Supplied material:

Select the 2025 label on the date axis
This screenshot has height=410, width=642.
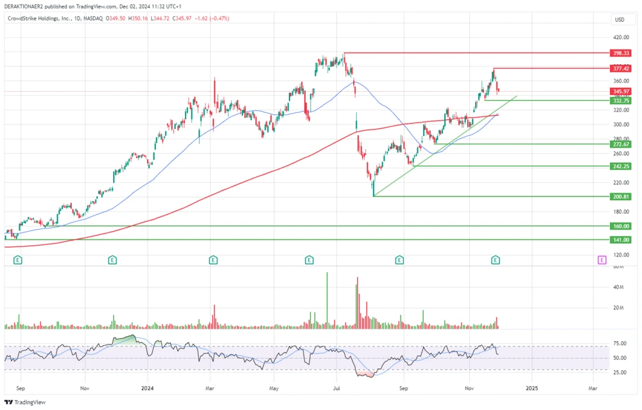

* * *

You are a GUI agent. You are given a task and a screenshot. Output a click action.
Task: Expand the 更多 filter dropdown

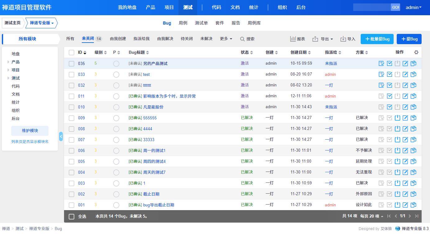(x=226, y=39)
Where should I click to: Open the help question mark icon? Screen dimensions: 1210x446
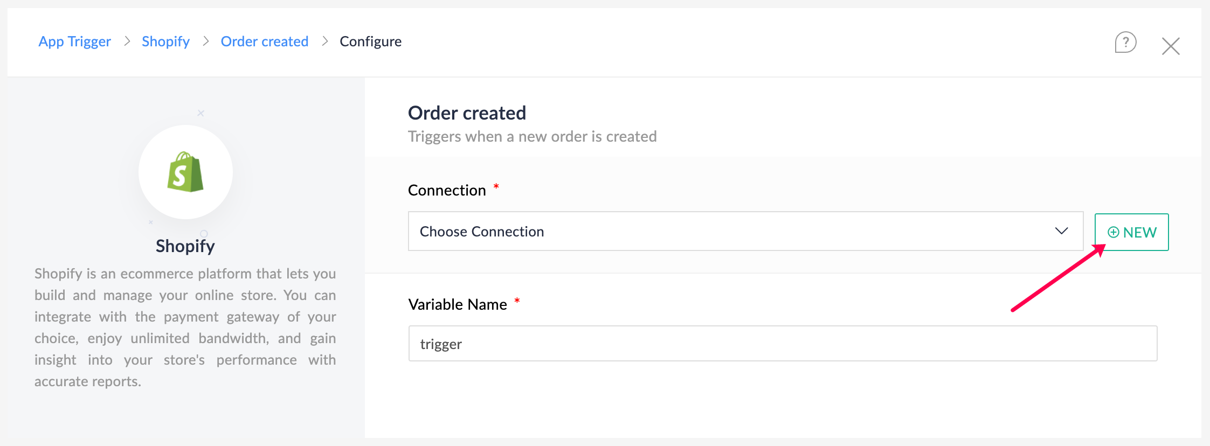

Task objective: Every line above that contains the word "click" should be reported.

Answer section:
You are a GUI agent. You are given a task and a screenshot. Output a click action.
Where should I click to: Open the help question mark icon? Screen dimensions: 1210x446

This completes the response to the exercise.